Oh, I think, what's a fascinating exercise here is you know, and we're not going to do this on this pod, but if you started, if you're operating from the vein of the tour beneath this is four to seven million dollar purses and these are going to be what feeds into the best tour in the world. I think in a way that those players are going to have way, way less power, which is one of the big reasons why I think a world Tour calendar or calendar isn't
going to happen. Is like players don't want to be away from home. But guess what if you're relegated down, you become, you know, much less powerful and maybe that's where you also want to grow your international audience. You you know, these are things that you know that Brian Rolapp would like to do if he's following any of the NFL playbook and their expansion. So we want to
go there. We want to cultivate the best the best international fields we can get in terms of like are the tour should be a representation of the best of golf. Maybe that is the place where you get your French, your Dutch opens, your French opens, your Spanish opens, your you know you, you go to the South African Open, maybe there's you know and players of those countries can go play there that even if they're in the top top end of the tour.

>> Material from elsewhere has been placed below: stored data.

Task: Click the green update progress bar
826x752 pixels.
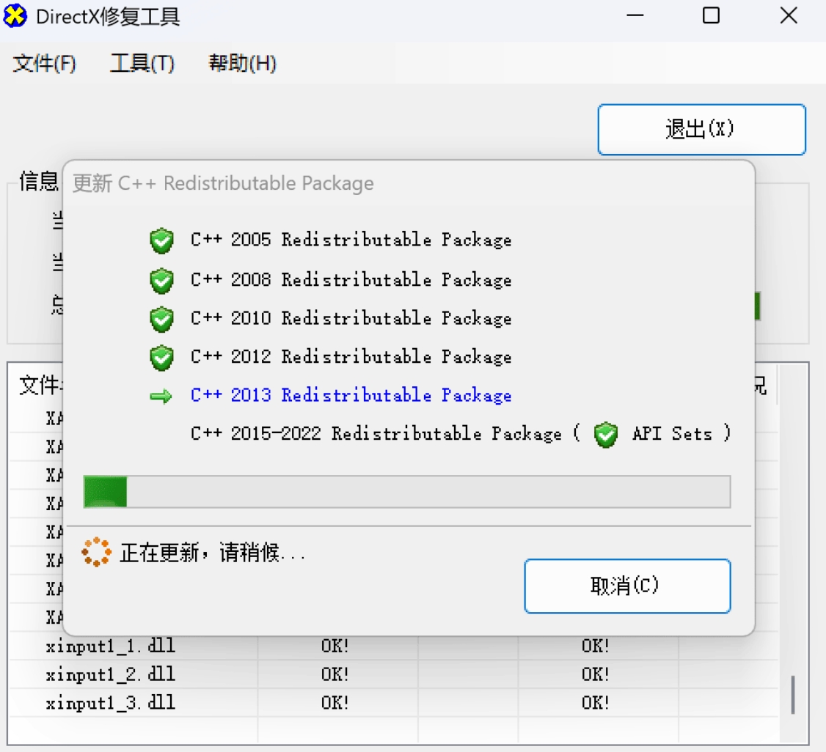Action: coord(407,491)
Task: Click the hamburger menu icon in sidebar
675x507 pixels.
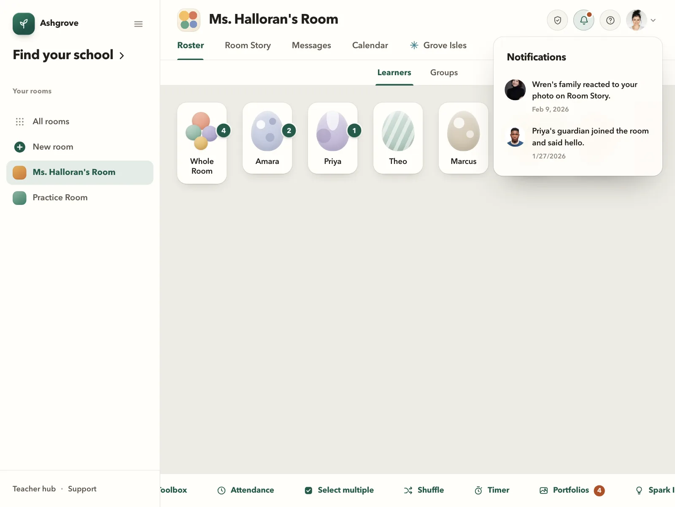Action: 138,24
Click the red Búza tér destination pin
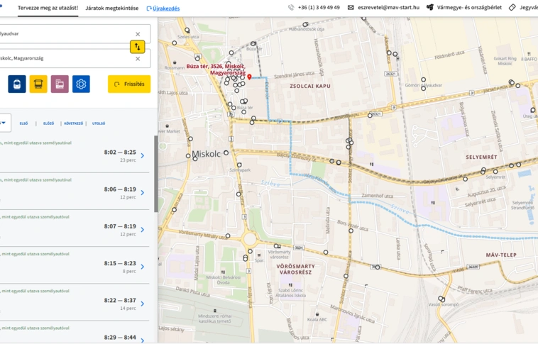The width and height of the screenshot is (538, 344). point(249,77)
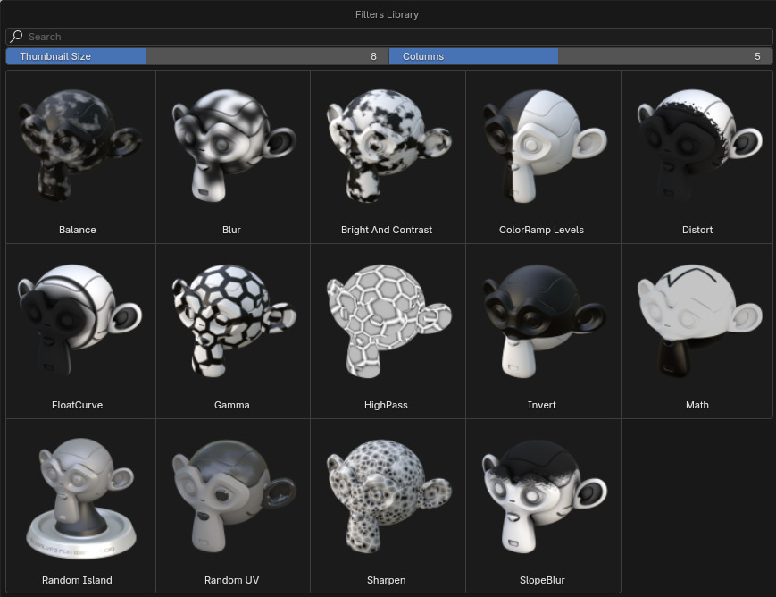Select the Invert filter
776x597 pixels.
(x=541, y=320)
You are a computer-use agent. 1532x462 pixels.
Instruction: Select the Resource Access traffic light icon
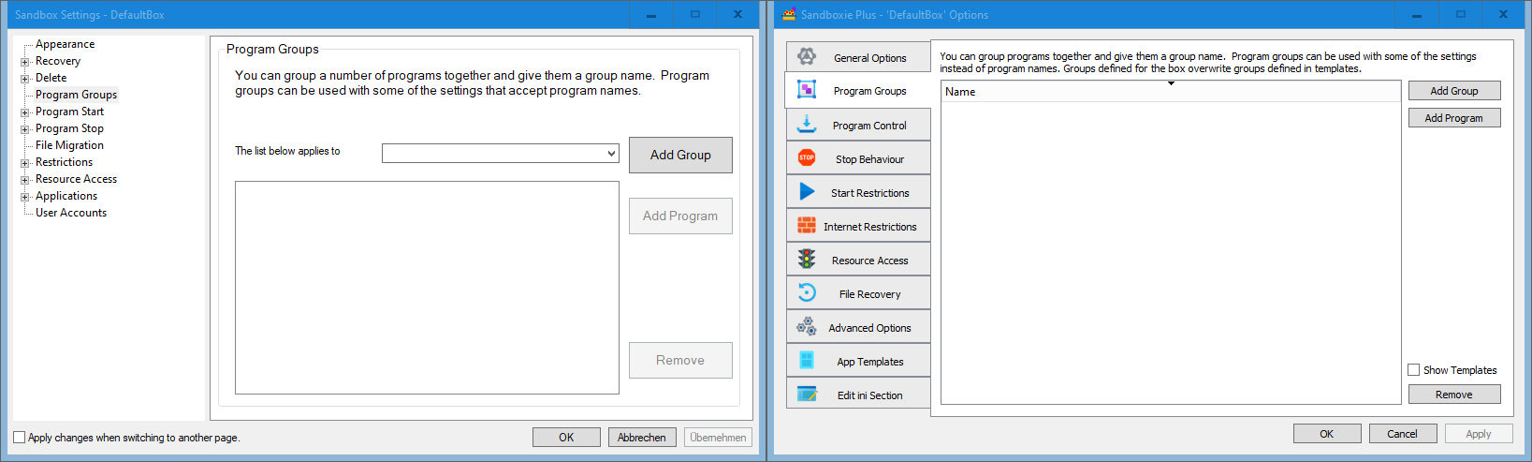pyautogui.click(x=807, y=260)
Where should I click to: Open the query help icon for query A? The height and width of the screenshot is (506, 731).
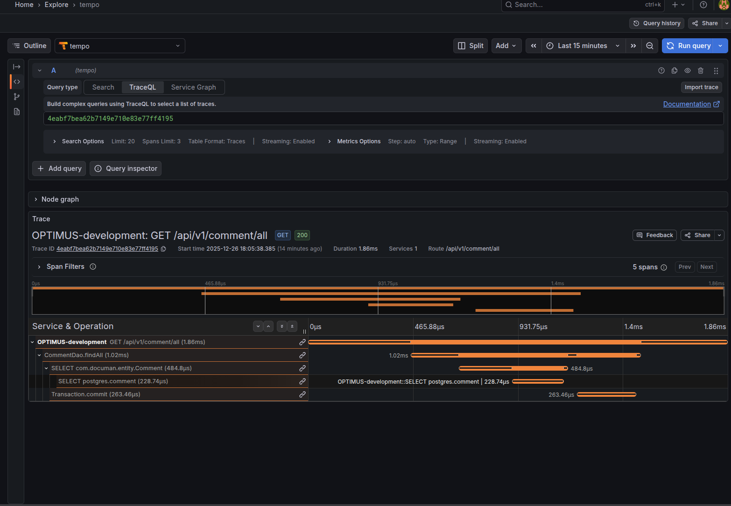tap(661, 70)
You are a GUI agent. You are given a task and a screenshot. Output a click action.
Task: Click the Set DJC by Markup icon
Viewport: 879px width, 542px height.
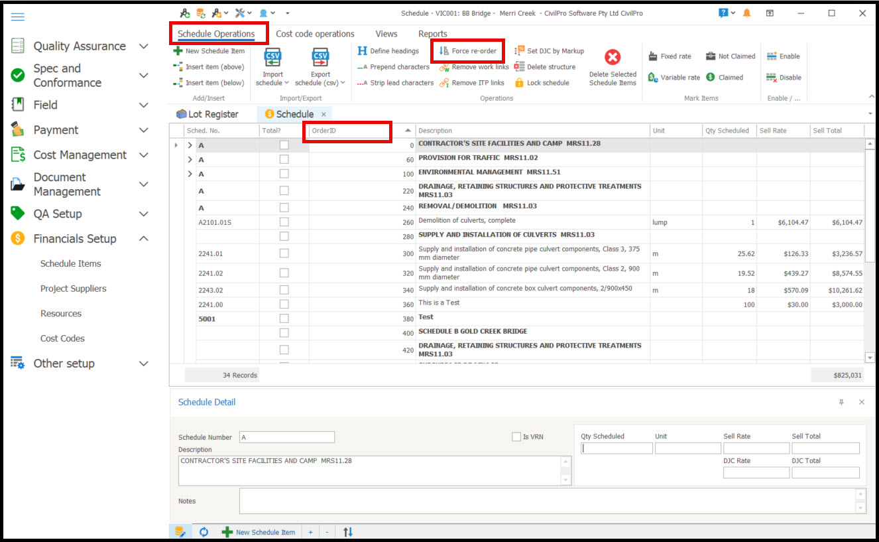(x=520, y=51)
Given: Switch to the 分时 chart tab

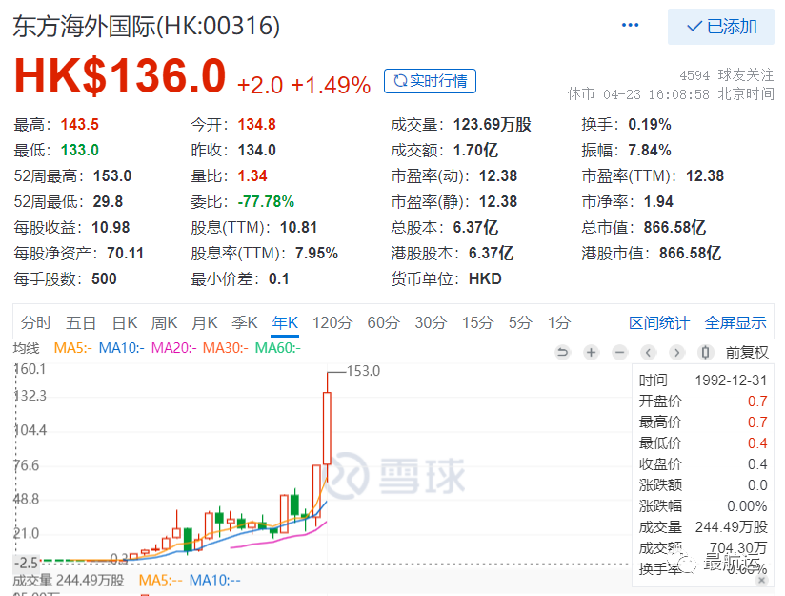Looking at the screenshot, I should coord(35,322).
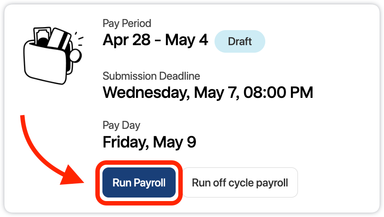The image size is (384, 217).
Task: Click the Submission Deadline label
Action: 151,76

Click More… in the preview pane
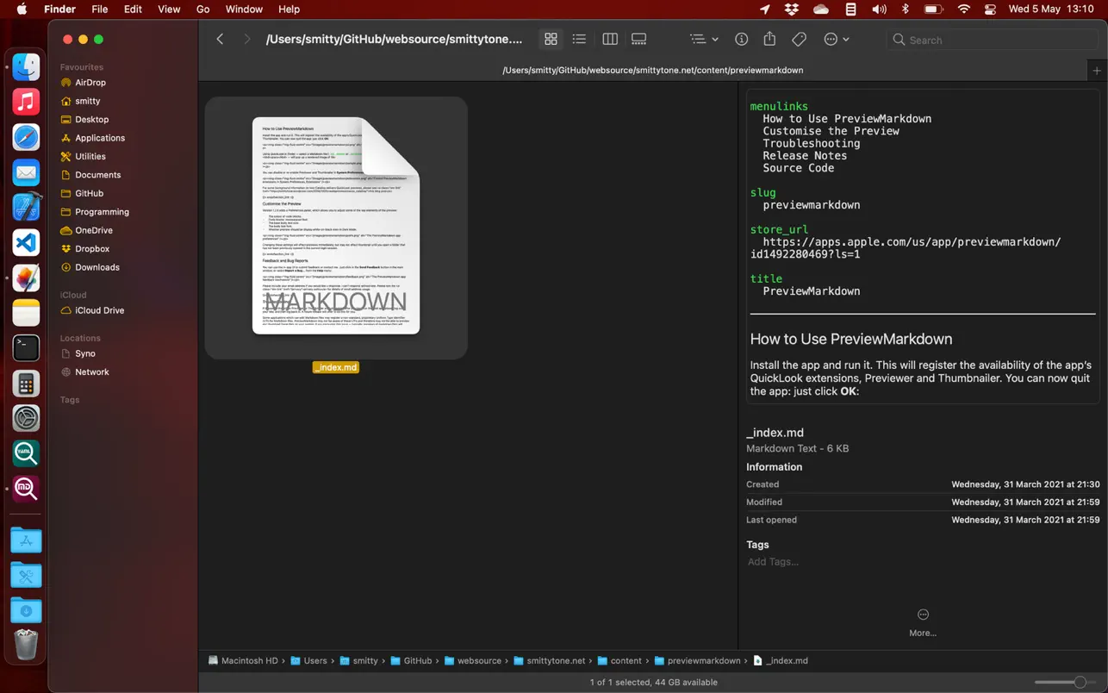(x=923, y=622)
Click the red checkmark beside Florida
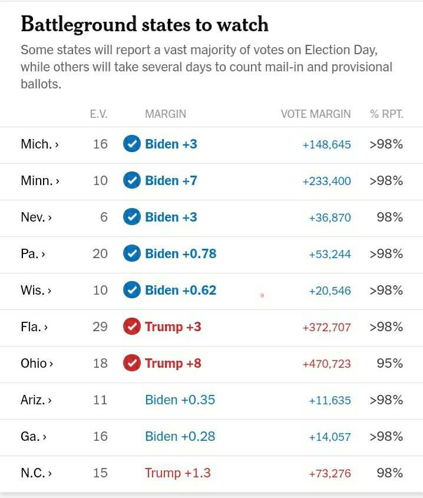The height and width of the screenshot is (498, 423). 132,326
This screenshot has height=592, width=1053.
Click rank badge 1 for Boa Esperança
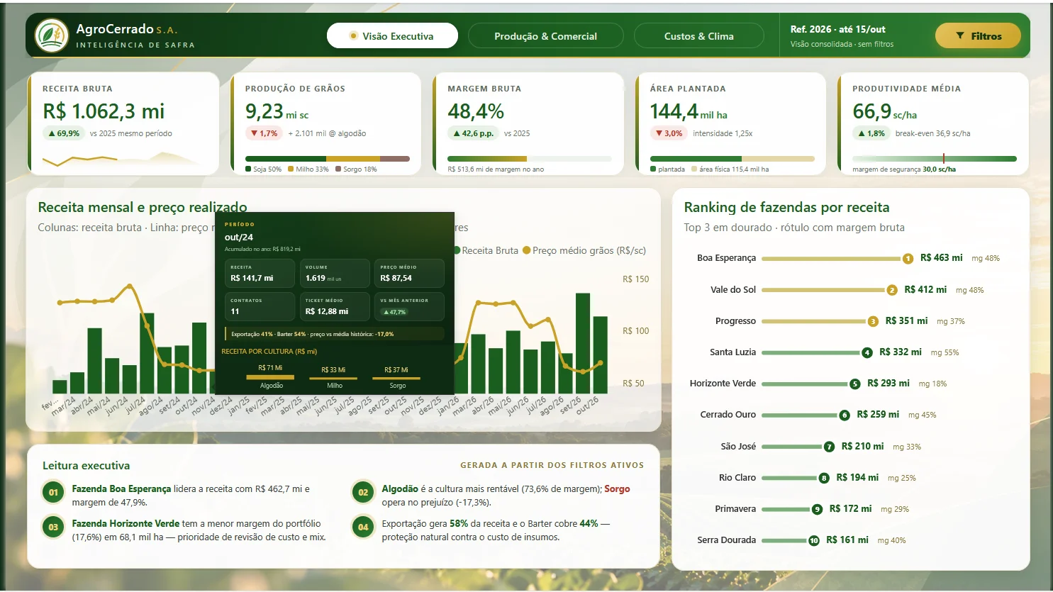[x=908, y=259]
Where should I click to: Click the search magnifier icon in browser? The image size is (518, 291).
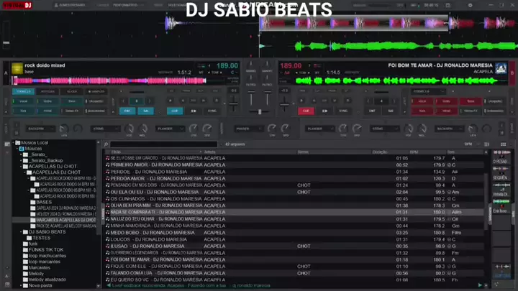pos(106,144)
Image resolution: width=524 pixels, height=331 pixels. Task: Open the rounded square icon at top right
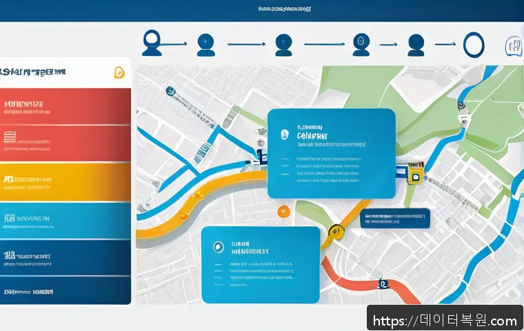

I have come to the realization that the PGA Tour should not have the Australian Open and some of these other opens. To Andy's point, go lay this out on paper and look at where the Australian Open could potentially slot in. It is very difficult. And beyond that, I actually don't want the PGA Tour taking the Australian Open. That we would be doing, we'd be playing preferred Lives
at Royal Melbourne. I think the best thing the PGA Tour can do is condense the schedule to February to August and then get out of the way and let other events succeed and the Australian Open could be built up because it's in December, Rory's going there, whoever else is going there. Just stay out of the way of the rest of the golf schedule. I think that would be my vision for the PGA Tour. But again, slot
it down like thirty thirty weeks, twenty two events. If you can figure out a place where the Australian Open makes sense and it is feasible with travel, more power to you, because I'm I don't see it.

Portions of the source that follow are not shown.